Em longo prazo, a meta não é reformar
a Previdência, mas extingui-la. Essa é
a verdade que não pode ser dita.
por JOMAR
MORAIS*
Assumi meu
primeiro emprego, com carteira assinada, aos 14 anos de idade. Meu cargo:
repórter. Quase 40 anos depois, aposentei-me, sob a lei vigente, aos 53 anos de
idade. Na época, sob protestos da família, troquei um bom salário pela vida
idealista de serviço ao próximo sem remuneração. Sem peso na consciência, mas
consciente de que, a exemplo de outros trabalhadores, eu havia sido lesado pelo
Estado brasileiro.
Durante anos
de atividade contribui para a Previdência Social quase sempre na faixa mais
alta, que na década de 1980 correspondia a 30 salários mínimos. A promessa era
que, aposentado, eu teria um benefício mensal em torno desse valor. Então
vieram as reformas, sucessivas reformas, e, para encurtar a história, ao
aposentar-me, em 2006, atingido em cheio pelo redutor inventado no governo
Fernando Henrique - o Fator Previdenciário -, tive que me contentar com um
benefício equivalente a 4 salários mínimos que, passados 11 anos, agora
equivalem a três salários, e deverá seguir minguando, graças ao arrocho
contínuo dos reajustes abaixo dos do salário mínimo e até da inflação.
Agora vejo
que poderia ter sido pior e lamento por meu filho que, tendo se iniciado no
mercado aos 17 anos de idade – como fotojornalista -, não poderá escolher
aposentar-se antes dos 65 anos e, junto com toda a sua geração, certamente terá
um benefício ainda mais irrisório que o meu ao deixar a ativa.
Ainda assim,
eu seria a favor de uma reforma na Previdência, se esta se constituísse em uma
ação de Estado honesta e justa para salvaguardar o bem comum.
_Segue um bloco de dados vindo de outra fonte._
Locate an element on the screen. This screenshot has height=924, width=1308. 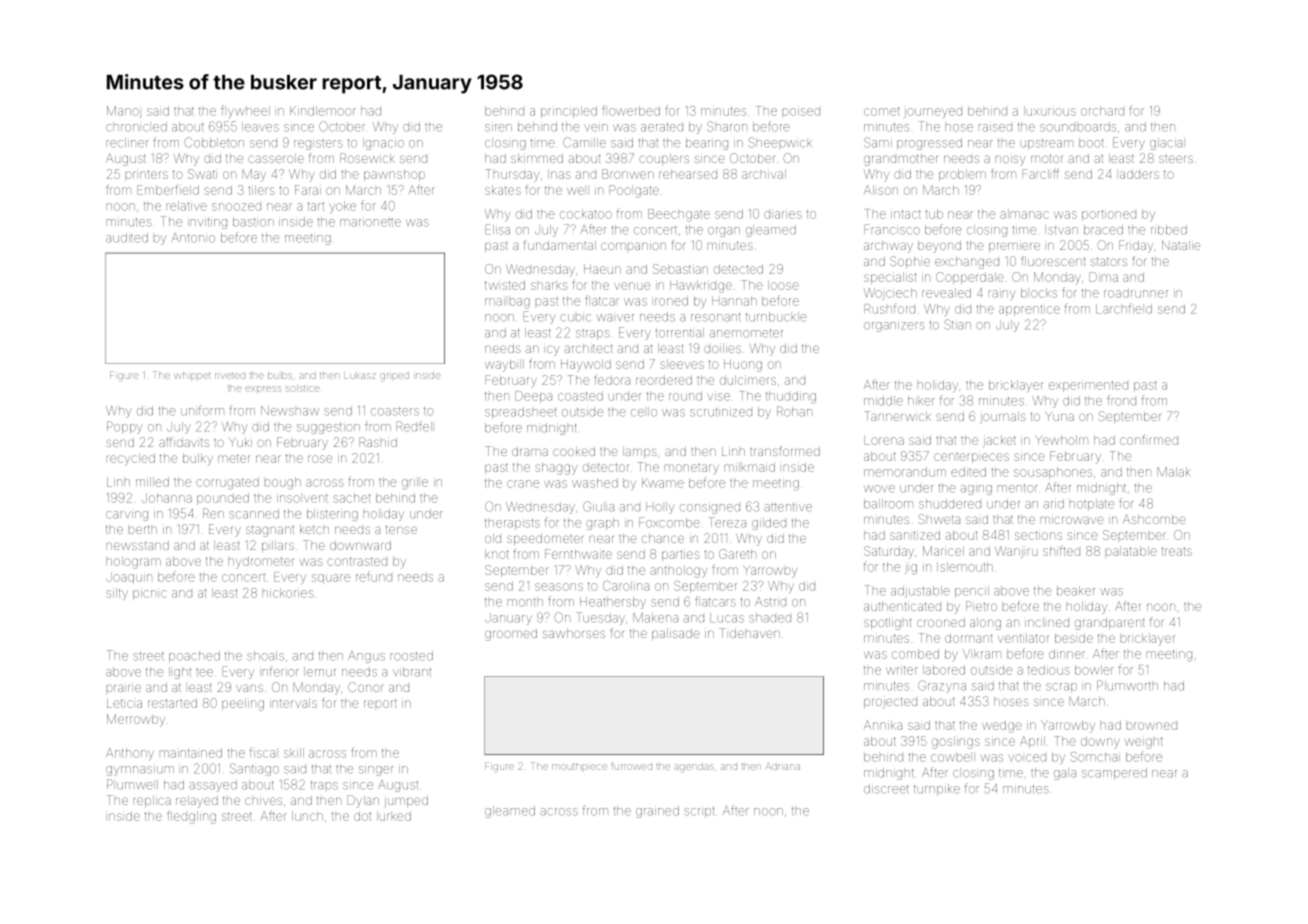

A seguridade
social foi pensada numa época de homens de baixa longevidade e suas fórmulas
precisam ser atualizadas para o nosso tempo de vida longa generalizada e
mercado dinâmico. No caso brasileiro, porém, há fatores que complicam essa
situação e deliberadamente foram postos à margem da discussão atual.
Nada
justifica que políticos e militares, dois segmentos em que privilégios e
distorções humilham os brasileiros que dependem da Previdência comum, fiquem
fora da mudança. Nada justifica que categorias da chamada elite do serviço
público, bem organizadas e bem remuneradas – não raro, de forma injusta em
relação aos demais trabalhadores – acabem preservando seus privilégios,
enquanto os plebeus do regime comum são sangrados mais uma vez. Nada justifica
que trabalhadores paguem a conta para cobrir a ineficiência do Estado e ampliar
os lucros dos grandes grupos econômicos.
Para que se
tenha uma ideia da inversão de prioridades nesse momento, basta lembrarmos que
o INSS, que protege 33 milhões de brasileiros, teve em 2016 um déficit de 150
bilhões de reais, enquanto o déficit da Previdência do serviço público federal,
que abrange apenas 980 mil pessoas, chegou a 90 bilhões de reais.
Uma reforma
justa talvez começasse por esse ponto, mas isso poderia colocar em risco a
aprovação já das mudanças e, portanto, não interessa aos maiores beneficiários
da reforma em curso: a banca brasileira e internacional, de olho nos ganhos da
expansão da previdência privada. Há pressa em debilitar o sistema oficial,
minar a confiança das pessoas. Em longo prazo, a meta não é reformar a
Previdência do Estado, é asfixiá-la e extingui-la.